Description of the task ->
In the records below, replace every occurrence of "GUI agent" with "interface agent" and reproduce all other text unchanged.

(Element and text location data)

====================

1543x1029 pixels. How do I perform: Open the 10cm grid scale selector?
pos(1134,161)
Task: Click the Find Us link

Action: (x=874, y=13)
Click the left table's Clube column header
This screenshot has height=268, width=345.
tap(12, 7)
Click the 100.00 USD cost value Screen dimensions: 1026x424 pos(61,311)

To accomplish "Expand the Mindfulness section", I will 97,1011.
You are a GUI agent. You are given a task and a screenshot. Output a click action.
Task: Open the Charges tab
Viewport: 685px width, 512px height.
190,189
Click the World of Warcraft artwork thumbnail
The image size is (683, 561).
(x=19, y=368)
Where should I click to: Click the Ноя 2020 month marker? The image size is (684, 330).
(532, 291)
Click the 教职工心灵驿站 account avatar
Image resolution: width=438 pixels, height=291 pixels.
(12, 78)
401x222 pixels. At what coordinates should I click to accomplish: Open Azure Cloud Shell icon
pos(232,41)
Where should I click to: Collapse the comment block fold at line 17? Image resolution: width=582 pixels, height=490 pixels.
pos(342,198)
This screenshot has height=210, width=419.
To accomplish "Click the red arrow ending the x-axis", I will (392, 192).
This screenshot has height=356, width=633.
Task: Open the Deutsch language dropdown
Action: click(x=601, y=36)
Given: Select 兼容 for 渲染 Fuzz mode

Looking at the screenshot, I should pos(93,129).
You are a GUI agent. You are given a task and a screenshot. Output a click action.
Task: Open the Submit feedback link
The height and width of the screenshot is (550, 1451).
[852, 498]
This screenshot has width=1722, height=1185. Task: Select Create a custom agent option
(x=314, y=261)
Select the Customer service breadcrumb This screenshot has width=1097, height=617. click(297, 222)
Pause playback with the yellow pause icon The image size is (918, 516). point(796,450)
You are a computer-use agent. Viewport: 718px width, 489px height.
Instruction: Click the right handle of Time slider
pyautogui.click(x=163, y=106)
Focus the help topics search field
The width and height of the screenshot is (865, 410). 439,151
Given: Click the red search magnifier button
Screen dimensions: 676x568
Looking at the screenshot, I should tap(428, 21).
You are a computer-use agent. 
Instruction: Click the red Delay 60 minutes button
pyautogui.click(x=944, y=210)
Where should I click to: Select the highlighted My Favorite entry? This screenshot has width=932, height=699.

====================

Answer to the exercise ->
1543x1029 pixels. How do I perform: Open the 10cm grid scale selector?
pos(1134,161)
Task: Click the Find Us link

Action: (x=874, y=13)
Click the left table's Clube column header
This screenshot has height=268, width=345.
tap(12, 7)
Click the 100.00 USD cost value Screen dimensions: 1026x424 pos(61,311)

To accomplish "Expand the Mindfulness section", I will 97,1011.
You are a interface agent. You are given a task and a screenshot. Output a click action.
Task: Open the Charges tab
Viewport: 685px width, 512px height.
190,189
Click the World of Warcraft artwork thumbnail
The image size is (683, 561).
(x=19, y=368)
Where should I click to: Click the Ноя 2020 month marker? The image size is (684, 330).
(532, 291)
Click the 教职工心灵驿站 account avatar
Image resolution: width=438 pixels, height=291 pixels.
(12, 78)
401x222 pixels. At what coordinates should I click to accomplish: Open Azure Cloud Shell icon
pos(232,41)
Where should I click to: Collapse the comment block fold at line 17? Image resolution: width=582 pixels, height=490 pixels.
pos(342,198)
This screenshot has height=210, width=419.
To accomplish "Click the red arrow ending the x-axis", I will (392, 192).
This screenshot has height=356, width=633.
Task: Open the Deutsch language dropdown
Action: click(x=601, y=36)
Given: Select 兼容 for 渲染 Fuzz mode

Looking at the screenshot, I should pos(93,129).
You are a interface agent. You are given a task and a screenshot. Output a click action.
Task: Open the Submit feedback link
The height and width of the screenshot is (550, 1451).
[852, 498]
This screenshot has width=1722, height=1185. Task: Select Create a custom agent option
(x=314, y=261)
Select the Customer service breadcrumb This screenshot has width=1097, height=617. click(297, 222)
Pause playback with the yellow pause icon The image size is (918, 516). point(796,450)
You are a computer-use agent. Viewport: 718px width, 489px height.
Instruction: Click the right handle of Time slider
pyautogui.click(x=163, y=106)
Focus the help topics search field
The width and height of the screenshot is (865, 410). 439,151
Given: Click the red search magnifier button
Screen dimensions: 676x568
Looking at the screenshot, I should tap(428, 21).
You are a computer-use agent. 
Instruction: Click the red Delay 60 minutes button
pyautogui.click(x=944, y=210)
Where should I click to: Select the highlighted My Favorite entry? This screenshot has width=932, height=699.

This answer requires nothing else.